Tuesday, 3 June 2014

Critical Week: Guns out for spring break

Virtually every genre taste was catered to for London critics this past week. We caught up with the Jonah Hill/Channing Tatum sequel 22 Jump Street this week, a raucous comedy that has very little plot but keeps the audience in spasms of laughter all the way through, mainly as it pokes fun at sequels and franchises. There was a very late screening of Edge of Tomorrow, the time-loop alien invasion thriller with Tom Cruise and Emily Blunt. (No one quite knows why a sharply well-made film as entertaining as this was only screened the day before it opened in the UK, but word of mouth should build for this one.) And we only had one more day's notice for Seth MacFarlane's comedy-Western A Million Ways to Die in the West, a relatively amusing vanity project saved by Charlize Theron, superb supporting actors and cameo turns.
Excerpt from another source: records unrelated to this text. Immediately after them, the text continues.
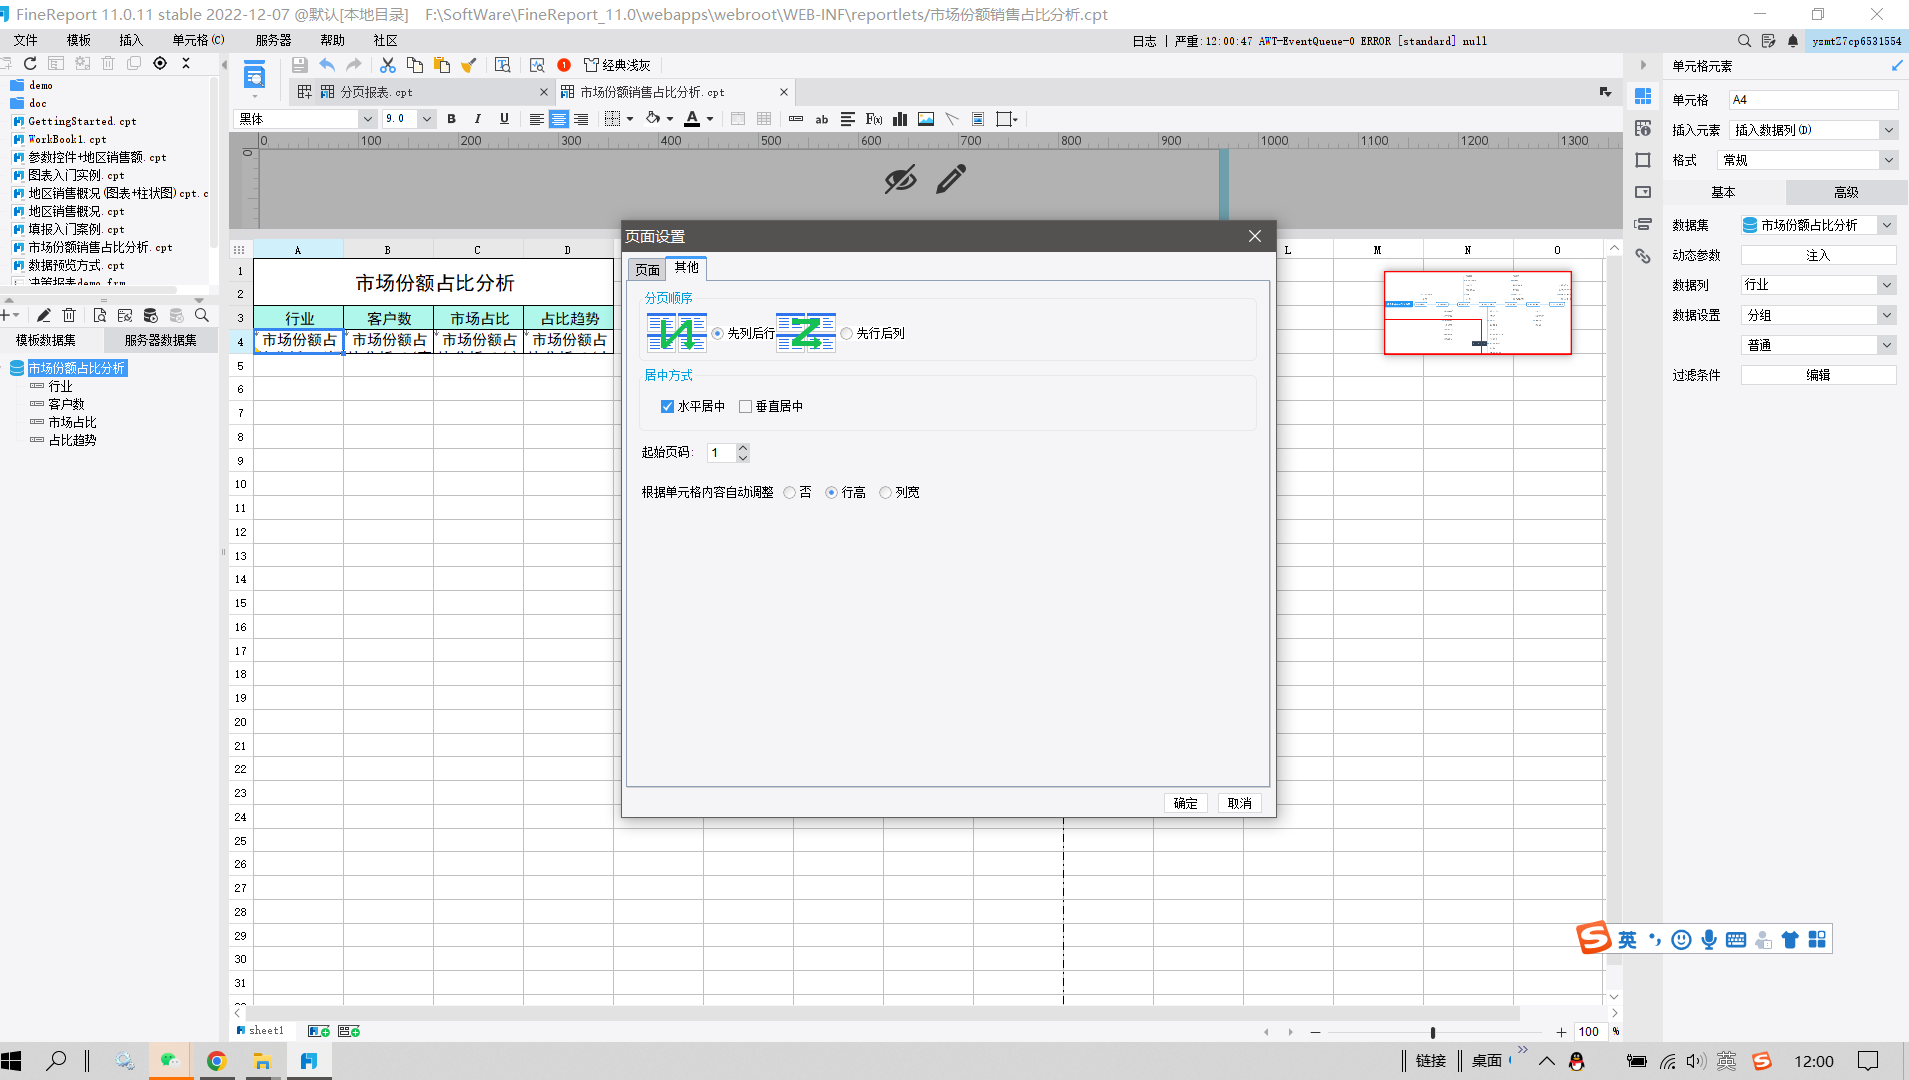Select the 先行后列 radio option
The height and width of the screenshot is (1080, 1909).
[x=847, y=334]
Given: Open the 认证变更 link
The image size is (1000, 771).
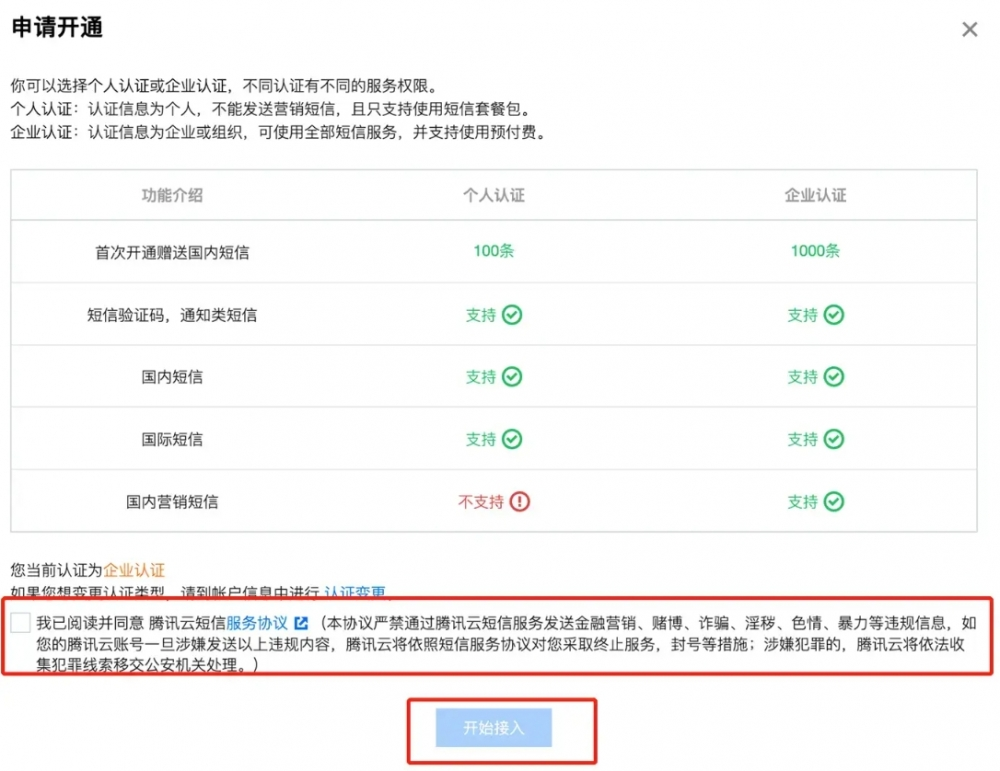Looking at the screenshot, I should coord(355,592).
Nicole Kidman does what she can with Grace of Monaco, a corny and heavily fictionalised account of one year in the life of the actress-turned-princess. The stylish and intriguing dark thriller Anna stars Mark Strong as a memory detective tasked with investigating a very troubled teen (Taissa Farmiga). A bracingly original twist on the haunted house movie, Oculus stars Karen Gillan and Brenton Thwaites as siblings confronting an evil mirror. And the terrific Rosamund Pike and David Tennant are upstaged by three gifted child actors in the surprisingly solid British black comedy What We Did on Our Holiday.

This coming week, we have Kevin Costner in 3 Days to Kill, the Scottish musical drama God Help the Girl, the horror movie Home, the French rom-com A Perfect Plan, the Iraq War protest doc We Are Many and quite a few other documentaries that are coming to festivals around Britain this month.